A second remotely operated vehicle 1200, such as a central cavity vehicle 300, may be operated on the rail system to a delivery position at the storage station 1500. In this configuration, the central cavity vehicle 300 is positioned above the grid cell where the storage station 1500 is lowered, as shown in FIG. 13C.

The storage station 1500 may then be lifted by operating the lift mechanism 1540, such that the container support 1510 carrying the storage container 106 is inserted into the cavity (not shown) of the central cavity vehicle 300, as shown in FIG. 13D. The container carrier 310 of the central cavity vehicle 300 may grip the storage container using a gripping mechanism, for example using gripping elements 1516, such as the ones illustrated in FIGS. 11A-B.

The container support 1510 is further lowered to a storage position below the rail system plan P. In this process, the weight of the storage container 106 is transferred from being supported by the container support 1510 to being supported by the container carrier 310 of the central cavity vehicle 300. The central cavity vehicle 300 carrying the storage container 106 may be operated on the rail system 1108,108 to execute other tasks.

FIGS. 14A-B show three storage stations 1500 fixed to a pedestal 1560 as well as a remotely operated vehicle 1200. The pedestal 1560 may be a rotatable pedestal. In this embodiment, the remotely operated vehicle 1200 is a delivery vehicle 400 operating on a base 1100 that is a rail system 1108,108.

In FIG. 14A, the delivery vehicle 400 is shown in a delivery position at one of the storage stations 1500, and the container support 1510 of that storage station 1500 is in a transfer position.

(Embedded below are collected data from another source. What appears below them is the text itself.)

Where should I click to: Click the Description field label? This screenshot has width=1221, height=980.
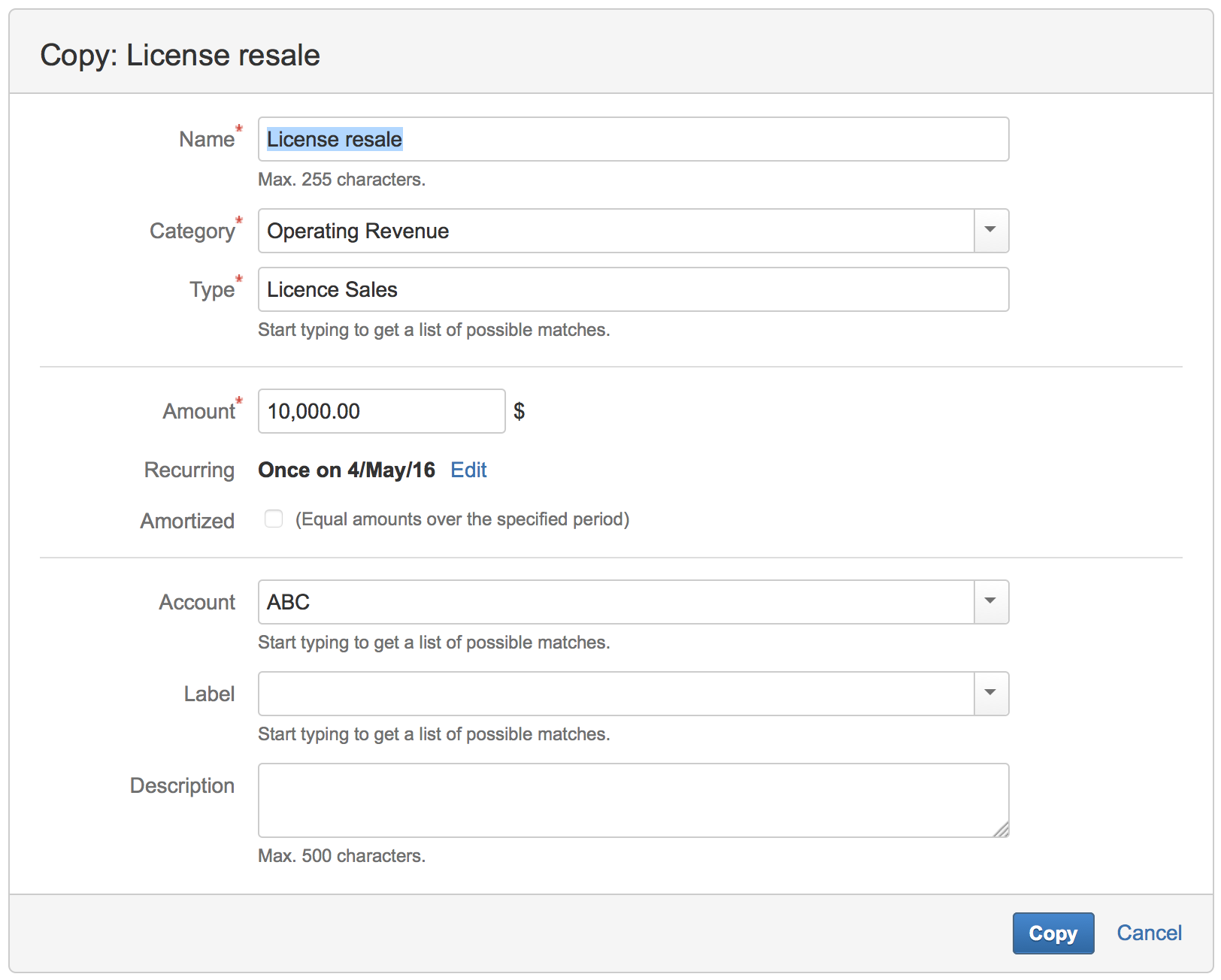tap(182, 786)
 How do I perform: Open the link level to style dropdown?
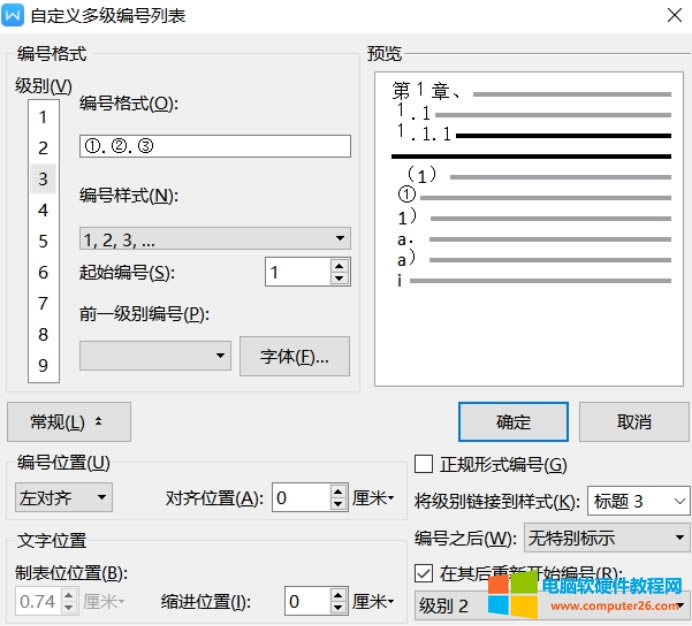coord(639,500)
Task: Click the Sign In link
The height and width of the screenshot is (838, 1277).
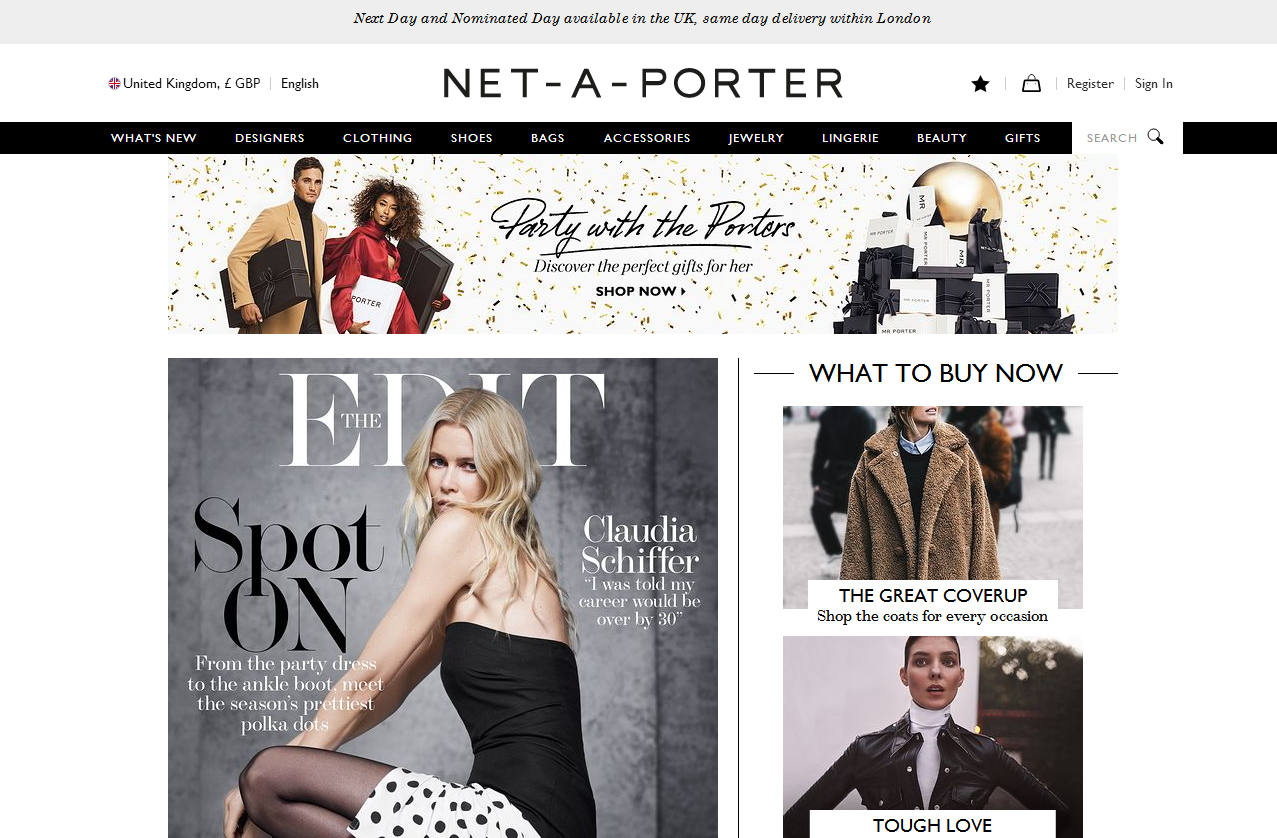Action: point(1154,84)
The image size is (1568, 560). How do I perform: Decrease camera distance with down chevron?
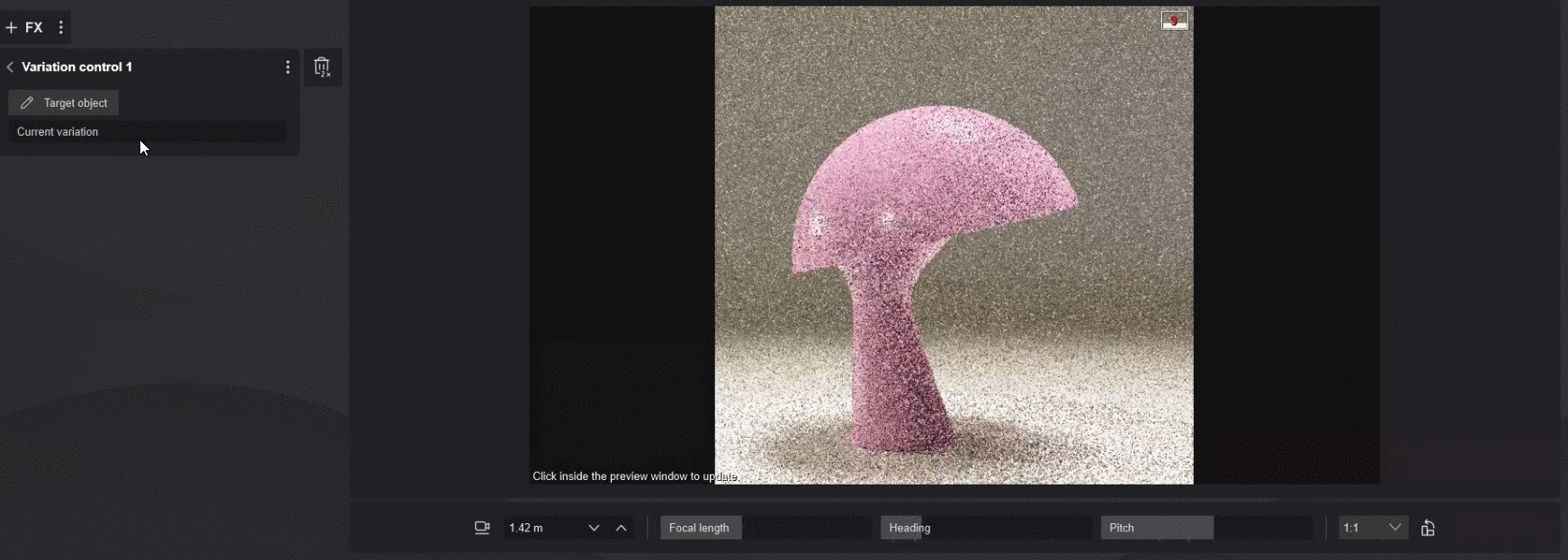[594, 528]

FIG. 14B shows an alternative configuration of a plurality of storage stations 1500 fixed to a pedestal 1560. In FIG. 14B, the delivery vehicle 400 is shown in a delivery position at a storage station 1500, and the container support 1510 of that storage station 1500, if in a storage position.

FIGS. 15A-B show an automated storage and retrieval system 1 comprising a storage container handling system 1000 as described above, an upper two-dimension rail system 108 arranged above the base 1000 of the storage container handling system.

In the embodiment shown in FIGS. 15A-B, the storage station 1500 of the storage container handling system 1000 is similar to the storage station 1500 shown in FIGS. 5 A-F.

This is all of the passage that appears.